# Step-by-Step Explanation of Byte Pair Encoding (BPE)

#### Step 1 - Initialize Vocabulary: 
    - Individual characters (a, b, c, ..., space, punctuation
    - Each character becomes a token in the initial vocabulary

#### Step 2 - Train on Corpus:
    -Count frequency of all adjacent token pairs in the training data: 
    - Find the most frequent pair (e.g., "e" + "s" = "es")

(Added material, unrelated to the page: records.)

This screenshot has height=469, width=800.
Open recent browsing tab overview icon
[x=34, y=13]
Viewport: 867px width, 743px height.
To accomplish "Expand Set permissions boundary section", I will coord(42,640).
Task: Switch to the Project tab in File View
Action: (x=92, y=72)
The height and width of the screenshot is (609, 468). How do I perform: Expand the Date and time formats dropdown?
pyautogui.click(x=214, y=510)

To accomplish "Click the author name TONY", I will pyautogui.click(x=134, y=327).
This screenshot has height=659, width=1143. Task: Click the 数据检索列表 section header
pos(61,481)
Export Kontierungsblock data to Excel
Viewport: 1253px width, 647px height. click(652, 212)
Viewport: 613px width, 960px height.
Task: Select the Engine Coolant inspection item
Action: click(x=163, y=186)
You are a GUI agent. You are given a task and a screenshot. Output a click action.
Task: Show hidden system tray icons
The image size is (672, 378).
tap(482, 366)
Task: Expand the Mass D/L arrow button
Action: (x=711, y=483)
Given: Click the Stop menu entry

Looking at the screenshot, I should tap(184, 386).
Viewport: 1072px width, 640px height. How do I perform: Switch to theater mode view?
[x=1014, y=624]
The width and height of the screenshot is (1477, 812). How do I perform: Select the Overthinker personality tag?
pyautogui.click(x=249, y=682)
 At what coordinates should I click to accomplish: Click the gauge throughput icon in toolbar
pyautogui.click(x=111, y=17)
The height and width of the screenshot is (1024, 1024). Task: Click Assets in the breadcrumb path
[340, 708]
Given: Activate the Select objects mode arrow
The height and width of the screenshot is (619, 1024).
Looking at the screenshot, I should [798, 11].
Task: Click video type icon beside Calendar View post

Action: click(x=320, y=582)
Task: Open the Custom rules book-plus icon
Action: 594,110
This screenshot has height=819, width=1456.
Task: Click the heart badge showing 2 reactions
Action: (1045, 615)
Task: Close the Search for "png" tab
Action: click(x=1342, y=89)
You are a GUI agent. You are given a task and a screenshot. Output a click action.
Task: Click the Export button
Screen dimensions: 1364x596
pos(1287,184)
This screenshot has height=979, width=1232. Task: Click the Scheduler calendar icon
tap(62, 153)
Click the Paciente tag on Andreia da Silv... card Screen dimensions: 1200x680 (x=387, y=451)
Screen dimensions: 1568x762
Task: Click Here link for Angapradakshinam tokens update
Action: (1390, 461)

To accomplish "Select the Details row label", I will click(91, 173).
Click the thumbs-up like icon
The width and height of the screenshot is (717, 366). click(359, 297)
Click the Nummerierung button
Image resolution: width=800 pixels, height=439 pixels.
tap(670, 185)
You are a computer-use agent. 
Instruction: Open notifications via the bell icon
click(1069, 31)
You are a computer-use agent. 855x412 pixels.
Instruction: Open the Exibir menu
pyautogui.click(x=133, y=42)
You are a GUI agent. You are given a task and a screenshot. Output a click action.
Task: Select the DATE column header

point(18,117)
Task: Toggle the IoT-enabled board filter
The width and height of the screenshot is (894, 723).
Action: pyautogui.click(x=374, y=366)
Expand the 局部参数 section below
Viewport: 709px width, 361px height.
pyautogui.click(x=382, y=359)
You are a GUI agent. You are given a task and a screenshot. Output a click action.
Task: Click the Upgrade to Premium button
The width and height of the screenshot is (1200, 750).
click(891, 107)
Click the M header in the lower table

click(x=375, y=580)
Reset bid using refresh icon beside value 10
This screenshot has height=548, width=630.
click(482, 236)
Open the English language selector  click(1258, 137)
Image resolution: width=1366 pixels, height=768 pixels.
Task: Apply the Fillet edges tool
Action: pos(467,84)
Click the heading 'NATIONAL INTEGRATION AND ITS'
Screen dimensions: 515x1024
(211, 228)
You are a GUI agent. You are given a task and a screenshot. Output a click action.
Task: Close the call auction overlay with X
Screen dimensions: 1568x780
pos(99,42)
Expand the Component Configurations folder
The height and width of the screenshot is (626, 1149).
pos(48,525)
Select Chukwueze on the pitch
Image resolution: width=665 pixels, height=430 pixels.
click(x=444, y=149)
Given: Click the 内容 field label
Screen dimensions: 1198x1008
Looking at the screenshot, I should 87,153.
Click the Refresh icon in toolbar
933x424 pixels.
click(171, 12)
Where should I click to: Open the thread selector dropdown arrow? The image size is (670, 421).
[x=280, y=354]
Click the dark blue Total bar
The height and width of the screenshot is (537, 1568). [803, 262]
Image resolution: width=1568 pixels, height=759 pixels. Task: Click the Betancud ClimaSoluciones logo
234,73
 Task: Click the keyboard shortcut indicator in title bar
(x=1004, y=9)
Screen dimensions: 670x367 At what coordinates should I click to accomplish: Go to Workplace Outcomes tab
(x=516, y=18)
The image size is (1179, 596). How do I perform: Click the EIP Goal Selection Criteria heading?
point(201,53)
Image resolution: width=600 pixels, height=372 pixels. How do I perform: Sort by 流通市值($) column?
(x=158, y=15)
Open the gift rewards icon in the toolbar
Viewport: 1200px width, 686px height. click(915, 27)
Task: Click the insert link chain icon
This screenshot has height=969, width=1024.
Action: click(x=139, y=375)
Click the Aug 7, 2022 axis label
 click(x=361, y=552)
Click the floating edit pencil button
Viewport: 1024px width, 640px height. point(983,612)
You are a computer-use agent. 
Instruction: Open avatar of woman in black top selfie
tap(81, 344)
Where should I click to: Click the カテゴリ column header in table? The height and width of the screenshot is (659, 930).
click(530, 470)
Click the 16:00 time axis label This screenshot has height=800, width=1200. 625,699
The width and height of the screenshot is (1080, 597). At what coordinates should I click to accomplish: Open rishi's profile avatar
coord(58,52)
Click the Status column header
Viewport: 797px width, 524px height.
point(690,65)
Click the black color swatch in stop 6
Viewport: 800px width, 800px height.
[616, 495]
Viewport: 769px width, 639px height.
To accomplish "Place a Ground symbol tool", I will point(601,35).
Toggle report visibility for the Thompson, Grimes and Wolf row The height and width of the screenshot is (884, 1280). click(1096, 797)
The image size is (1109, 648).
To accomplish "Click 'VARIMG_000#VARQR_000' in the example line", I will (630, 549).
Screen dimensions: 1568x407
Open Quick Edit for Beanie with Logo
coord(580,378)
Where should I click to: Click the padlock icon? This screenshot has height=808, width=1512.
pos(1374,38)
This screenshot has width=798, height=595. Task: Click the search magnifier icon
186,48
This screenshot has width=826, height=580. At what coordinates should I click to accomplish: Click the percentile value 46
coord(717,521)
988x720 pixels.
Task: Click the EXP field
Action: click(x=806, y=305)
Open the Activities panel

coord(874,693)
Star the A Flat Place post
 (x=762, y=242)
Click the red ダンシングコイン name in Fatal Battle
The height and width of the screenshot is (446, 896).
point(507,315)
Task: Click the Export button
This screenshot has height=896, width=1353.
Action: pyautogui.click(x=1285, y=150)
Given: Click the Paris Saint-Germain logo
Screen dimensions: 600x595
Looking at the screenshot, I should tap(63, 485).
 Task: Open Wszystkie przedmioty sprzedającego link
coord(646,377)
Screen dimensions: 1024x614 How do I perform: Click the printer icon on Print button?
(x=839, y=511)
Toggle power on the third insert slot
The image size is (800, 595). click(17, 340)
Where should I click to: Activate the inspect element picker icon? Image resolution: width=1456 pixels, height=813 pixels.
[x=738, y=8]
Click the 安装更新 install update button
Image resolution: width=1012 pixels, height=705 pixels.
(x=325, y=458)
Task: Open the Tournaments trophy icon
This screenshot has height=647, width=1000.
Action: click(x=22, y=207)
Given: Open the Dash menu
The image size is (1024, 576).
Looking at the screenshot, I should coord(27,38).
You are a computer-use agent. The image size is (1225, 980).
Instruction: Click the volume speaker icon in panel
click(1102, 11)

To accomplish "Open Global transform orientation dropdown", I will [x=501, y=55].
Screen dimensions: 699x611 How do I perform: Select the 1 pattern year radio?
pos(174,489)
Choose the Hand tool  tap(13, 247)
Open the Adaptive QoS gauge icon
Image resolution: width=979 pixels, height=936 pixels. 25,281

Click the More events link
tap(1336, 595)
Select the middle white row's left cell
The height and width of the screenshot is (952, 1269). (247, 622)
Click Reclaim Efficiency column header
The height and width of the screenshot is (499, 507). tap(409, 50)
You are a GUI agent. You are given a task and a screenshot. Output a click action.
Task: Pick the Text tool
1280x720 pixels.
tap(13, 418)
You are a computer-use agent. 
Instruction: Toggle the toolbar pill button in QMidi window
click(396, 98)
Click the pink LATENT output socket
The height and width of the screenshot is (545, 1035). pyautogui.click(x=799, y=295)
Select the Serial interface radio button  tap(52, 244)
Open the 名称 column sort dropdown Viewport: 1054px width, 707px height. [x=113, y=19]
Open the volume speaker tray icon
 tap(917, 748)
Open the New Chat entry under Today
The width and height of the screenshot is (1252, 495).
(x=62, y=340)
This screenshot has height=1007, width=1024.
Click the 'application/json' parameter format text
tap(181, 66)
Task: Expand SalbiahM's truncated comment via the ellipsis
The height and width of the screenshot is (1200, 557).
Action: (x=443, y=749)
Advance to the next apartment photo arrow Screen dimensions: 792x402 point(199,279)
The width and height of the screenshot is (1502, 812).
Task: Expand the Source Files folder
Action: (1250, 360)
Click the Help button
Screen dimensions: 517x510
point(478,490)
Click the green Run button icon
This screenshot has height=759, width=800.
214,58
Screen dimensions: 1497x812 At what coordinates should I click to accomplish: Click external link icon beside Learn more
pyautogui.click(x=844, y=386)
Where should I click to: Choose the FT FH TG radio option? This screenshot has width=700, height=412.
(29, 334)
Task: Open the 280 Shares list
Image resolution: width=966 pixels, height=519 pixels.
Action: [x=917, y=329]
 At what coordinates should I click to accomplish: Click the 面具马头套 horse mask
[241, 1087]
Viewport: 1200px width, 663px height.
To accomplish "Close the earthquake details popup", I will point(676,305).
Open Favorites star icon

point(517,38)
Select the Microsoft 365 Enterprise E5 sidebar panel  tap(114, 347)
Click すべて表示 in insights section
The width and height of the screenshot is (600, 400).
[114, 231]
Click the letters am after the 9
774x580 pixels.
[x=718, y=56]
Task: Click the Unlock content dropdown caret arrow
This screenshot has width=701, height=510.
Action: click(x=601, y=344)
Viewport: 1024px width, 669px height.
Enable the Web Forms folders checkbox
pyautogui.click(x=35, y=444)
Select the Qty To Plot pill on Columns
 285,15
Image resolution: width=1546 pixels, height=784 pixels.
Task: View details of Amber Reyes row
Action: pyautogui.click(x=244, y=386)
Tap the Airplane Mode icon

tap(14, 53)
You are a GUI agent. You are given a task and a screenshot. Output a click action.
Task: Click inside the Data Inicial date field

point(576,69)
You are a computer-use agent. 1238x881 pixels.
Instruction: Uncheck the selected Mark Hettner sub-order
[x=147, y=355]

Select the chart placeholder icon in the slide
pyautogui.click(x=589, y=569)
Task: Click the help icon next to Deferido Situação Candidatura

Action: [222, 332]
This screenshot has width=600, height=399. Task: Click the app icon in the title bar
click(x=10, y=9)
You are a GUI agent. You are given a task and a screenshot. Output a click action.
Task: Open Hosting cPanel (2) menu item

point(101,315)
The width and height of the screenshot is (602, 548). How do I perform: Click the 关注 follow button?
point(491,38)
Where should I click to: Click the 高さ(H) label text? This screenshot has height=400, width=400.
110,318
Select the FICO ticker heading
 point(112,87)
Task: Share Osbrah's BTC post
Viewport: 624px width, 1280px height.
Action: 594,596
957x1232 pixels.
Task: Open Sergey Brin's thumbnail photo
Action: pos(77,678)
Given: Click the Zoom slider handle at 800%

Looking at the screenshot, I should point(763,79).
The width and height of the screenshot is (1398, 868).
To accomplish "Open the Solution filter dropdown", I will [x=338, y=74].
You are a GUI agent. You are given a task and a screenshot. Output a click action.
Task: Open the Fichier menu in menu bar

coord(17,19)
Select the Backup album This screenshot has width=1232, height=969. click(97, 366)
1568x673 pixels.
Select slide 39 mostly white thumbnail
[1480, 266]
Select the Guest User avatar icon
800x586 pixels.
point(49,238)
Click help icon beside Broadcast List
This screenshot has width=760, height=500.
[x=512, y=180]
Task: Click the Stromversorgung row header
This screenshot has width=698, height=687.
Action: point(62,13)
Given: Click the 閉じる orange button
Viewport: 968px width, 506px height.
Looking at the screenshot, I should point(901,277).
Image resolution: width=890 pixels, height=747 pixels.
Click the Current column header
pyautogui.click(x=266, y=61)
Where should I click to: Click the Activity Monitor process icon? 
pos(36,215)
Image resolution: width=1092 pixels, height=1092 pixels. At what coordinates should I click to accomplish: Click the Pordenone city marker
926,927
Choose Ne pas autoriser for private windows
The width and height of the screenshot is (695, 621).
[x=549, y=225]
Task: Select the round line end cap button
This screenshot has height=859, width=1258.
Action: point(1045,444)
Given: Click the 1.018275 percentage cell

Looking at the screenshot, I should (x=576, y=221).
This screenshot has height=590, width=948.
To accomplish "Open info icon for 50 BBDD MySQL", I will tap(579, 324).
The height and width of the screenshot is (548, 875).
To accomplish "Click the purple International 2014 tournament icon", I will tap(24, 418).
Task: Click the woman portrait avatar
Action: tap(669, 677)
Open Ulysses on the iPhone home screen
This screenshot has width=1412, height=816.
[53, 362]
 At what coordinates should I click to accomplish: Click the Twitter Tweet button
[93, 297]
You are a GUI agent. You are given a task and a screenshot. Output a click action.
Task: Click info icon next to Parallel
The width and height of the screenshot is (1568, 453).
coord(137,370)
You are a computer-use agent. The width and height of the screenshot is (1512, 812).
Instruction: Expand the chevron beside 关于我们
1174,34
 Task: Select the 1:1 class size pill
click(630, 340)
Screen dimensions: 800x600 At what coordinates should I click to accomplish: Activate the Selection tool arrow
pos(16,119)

#### Step 3 - Merge Most Frequent Pair: 
    - Replace all occurrences of that pair with a new single token
    - Add this new merged token to vocabulary
#### Step 4 - Repeat: 
    - Continue counting and merging until desired vocabulary size
    - Each iteration creates more complex subword units

In [None]:
"""
Initial: "low", "lower", "newest"
Char vocab: l, o, w, e, r, n, s, t

Iteration 1: Most frequent pair "e" + "s" → merge to "es"
Iteration 2: Most frequent pair "es" + "t" → merge to "est"  
Iteration 3: Most frequent pair "l" + "o" → merge to "lo"
"""

In [5]:
import re
from collections import defaultdict

def get_stats(vocab):
    """Count frequency of adjacent symbol pairs"""
    pairs = defaultdict(int)
    
    for word, freq in vocab.items():
        symbols = word.split()
        for i in range(len(symbols)-1):
            pairs[symbols[i], symbols[i+1]] += freq
    return pairs
corpus = {
    "l o w": 5,
    "l o w e r": 2, 
    "n e w e s t": 6,
    "w i d e s t": 3
}
print(get_stats(corpus))

KeyError: ('l', 'o')